Por fin llegó el feliz día en que pude pasar mi mano por el cuadro de mi bicicleta y no me manchaba la mano por la pintura fresca; y tan pronto pude montarme en ella, me embutí en el casco y cogí la revista para salir a las calzadas del parque y llevar a cabo mi tan ansiado experimento. Abrí la revista para localizar las páginas que ocupaba el artículo tan interesante sobre la meta-gravitación pero, para mi disgusto, ¡alguien había arrancado las hojas donde precisamente estaba el mentado articulillo! ¿Quién carajos? Yo he vivido solo desde que Nuria me abandonó montada en aquel tándem. ¡Al diablo! ¡Qué más da! Al fin de cuentas recordaba más o menos las instrucciones, y sin dejar que nada más me detuviera me fui al parque. En el camino la gente salía huyendo de mi paso, muchos vociferaban maledicencias, otros lloraban y temblaban, algunos me apedrearon y hasta un perro grande intentó detener mi marcha mordiéndome el pantalón.

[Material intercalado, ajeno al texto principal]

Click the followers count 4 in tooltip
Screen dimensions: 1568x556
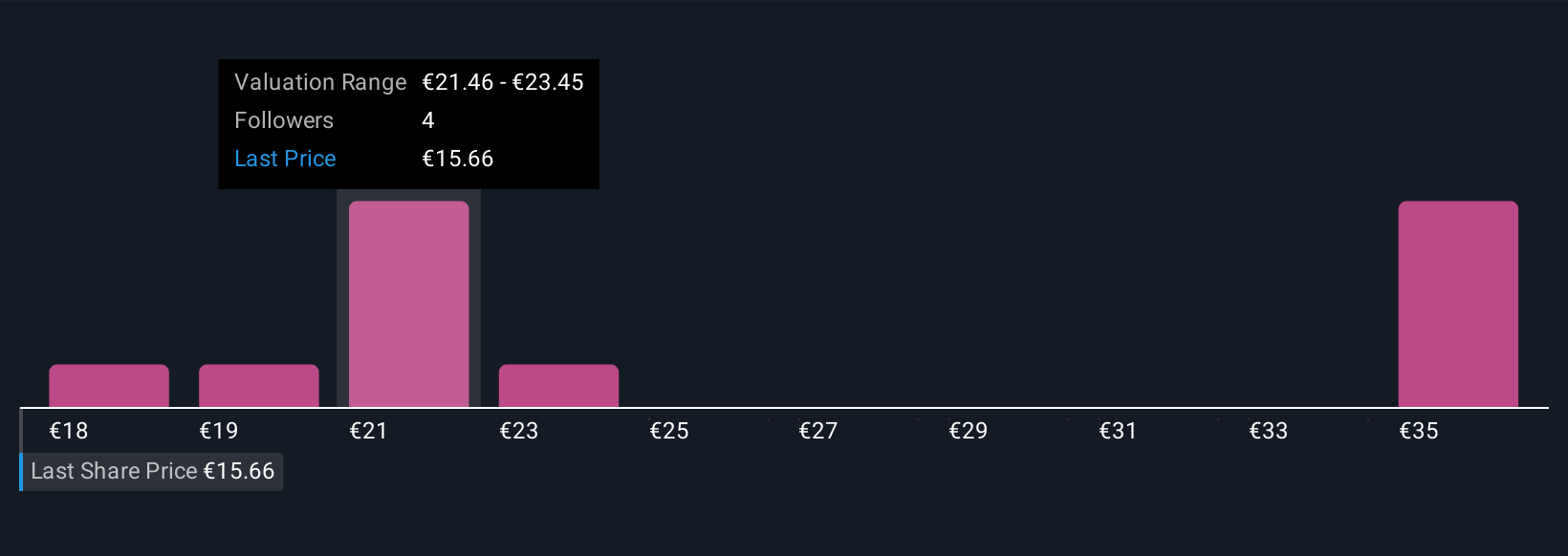click(428, 120)
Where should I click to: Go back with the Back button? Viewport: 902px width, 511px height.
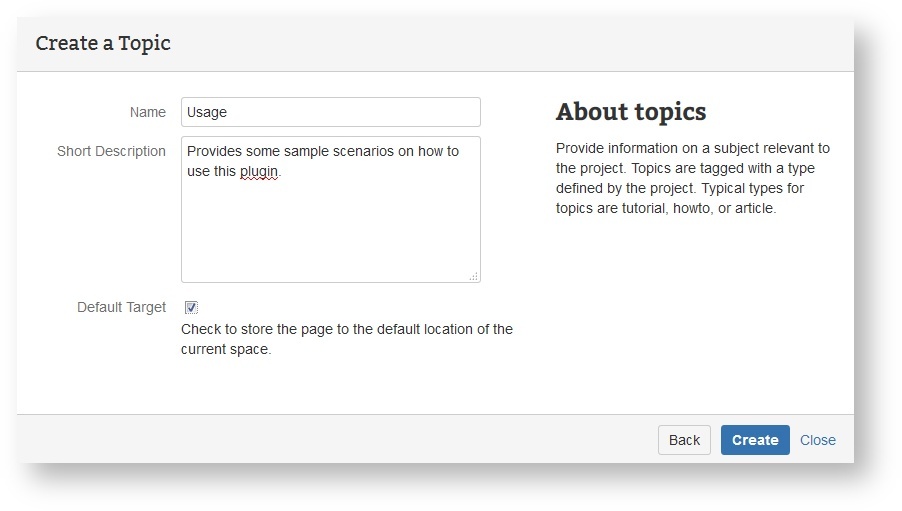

Ya en el parque hice lo que enlistaban las instrucciones; di las ocho vueltas trazando el símbolo del infinito, me despojé de toda mi ropa, canté el salmo de Rupinhadó, me saqué tres mocos y los ungí ceremonialmente en la llanta trasera, en la delantera y en el cuadro, y todos los otros siete procedimientos que el artículo estipulaba ―según los iba recordando―. Ahora sí, estaba listo para mi hazaña, nada me detendría de comprobar si en verdad esa meta-fuerza era posible. Escogí la calzada de las mariposas porque era bastante larga, recta y plana como para hacer la carrera que necesitaba, oteé el cielo para cerciorarme: ni una nube, ¡perfecto! Y empecé a darle a todo pedal.

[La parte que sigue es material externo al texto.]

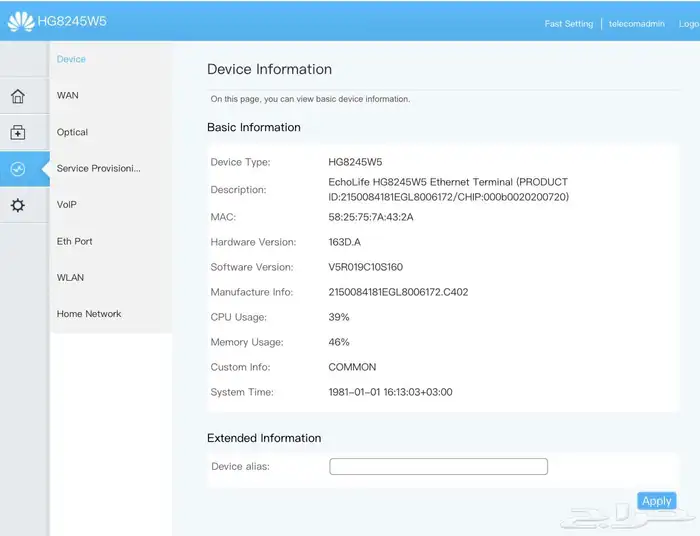Click the MAC address value
This screenshot has width=700, height=536.
point(371,216)
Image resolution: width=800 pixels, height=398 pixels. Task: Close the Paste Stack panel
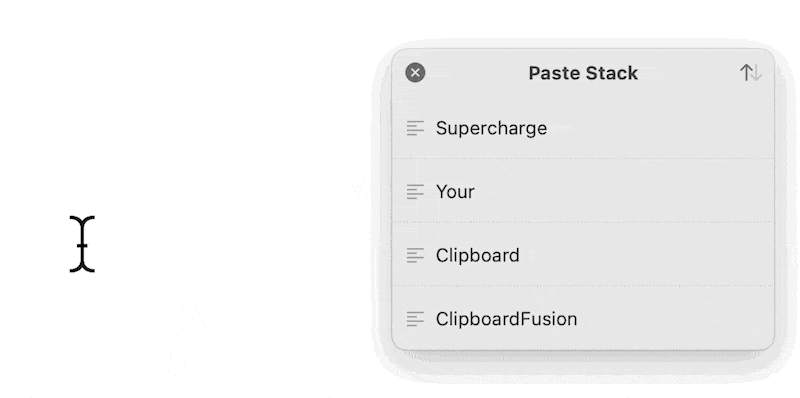[415, 73]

Al principio todo fue una decepción, ¡no pasaba nada! Llegué al final de la calzada y nada pasó; regresé por la misma vía y comencé a sentir algo muy extraño, como cuando metes los pies en agua hirviendo y sientes el burbujeante líquido reventando sus ardorosas voces contra tu piel. El metal de la bicicleta comenzó a torcerse y a rechinar, desvencijándose de sus goznes, soltando tuercas y juntas por doquiera, de pronto perdí los zapatos que era lo único que me había dejado tras el ritual previo. A lo poco perdí las llantas. Ahora recordaba que las instrucciones detallaban que los cauchos debían ser azules también ¡por dios! Aunque ya no traía ruedas no caí al suelo, había una especie de levitación que me sostenía “rodando” sobre el aire y luego sobre las copas de los árboles, sobré los techos de las casas y a lo poco sobre la estela vaporosa de un avión. Luchaba por respirar… No podía… no pude hasta que me di cuenta de que en ese sitio ya no es necesaria la respiración.

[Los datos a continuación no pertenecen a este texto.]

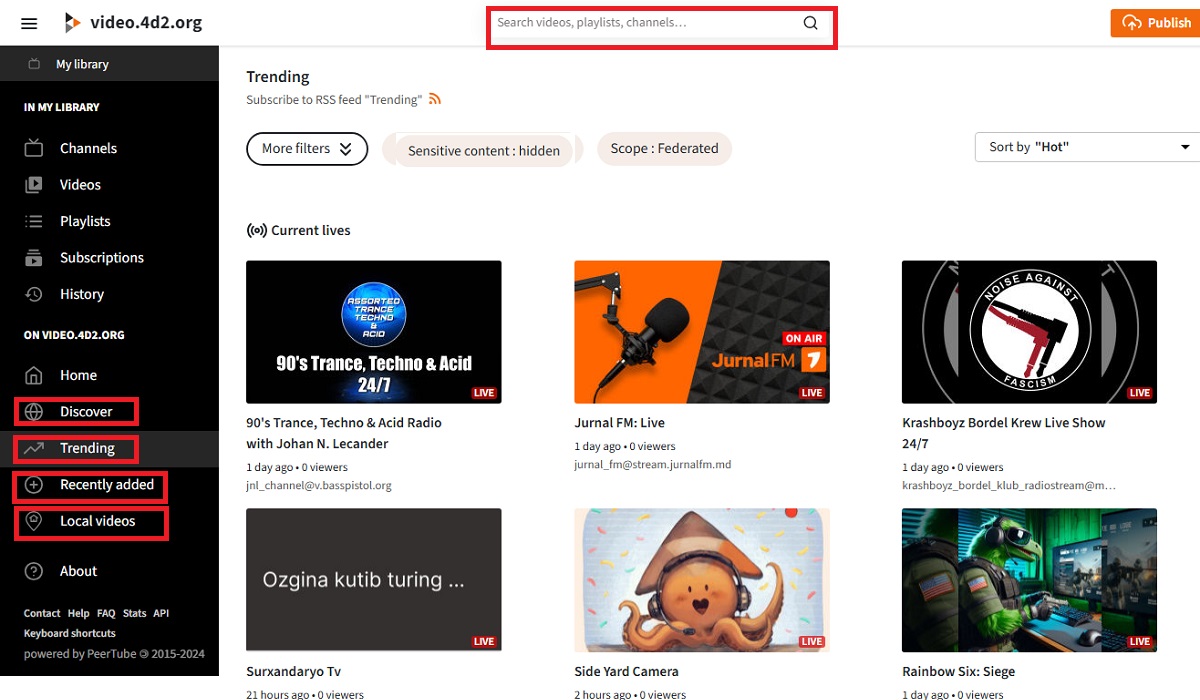
Task: Click the search magnifier icon
Action: (x=810, y=22)

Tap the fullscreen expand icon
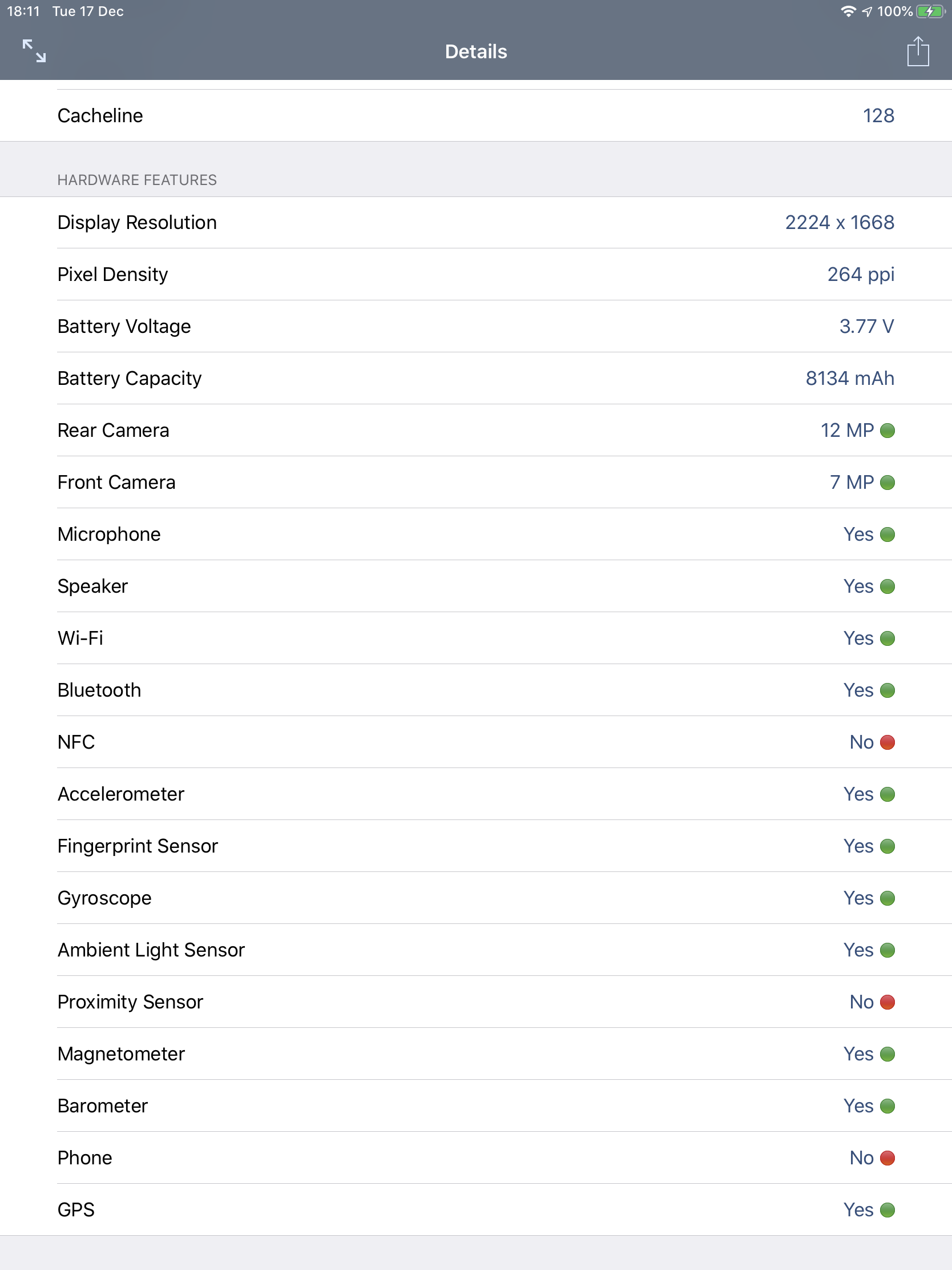tap(34, 51)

Que no les digan que el cielo es azul celeste, porque no; el cielo es color sepia, atiborrado de nubarrones grises en los que me gusta meter la cabeza, “con la cabeza en las nubes” no miro a Nuria parada en el balcón de su casa de mármol, con la luna por atrezo, con su cara vacía de esos ojos-flechas-azulejos con los que alguna vez dio en el mérito centro de mi diana-corazón. Metida la cabeza en las nubes, no la miro ni a ella, aunque quiera yo con tantas ganas mirarla una sola vez; porque temo ver, siquiera de reojo, lo que contiene aquella copa que tanto me aterroriza, pues cuando lo vi recién llegado, mis ojos quisieron salirse del miedo, del mismo miedo que la gente tiene a las bicis azules que sólo tienen ruedas y caminos para llegar hasta este lugar tan atroz.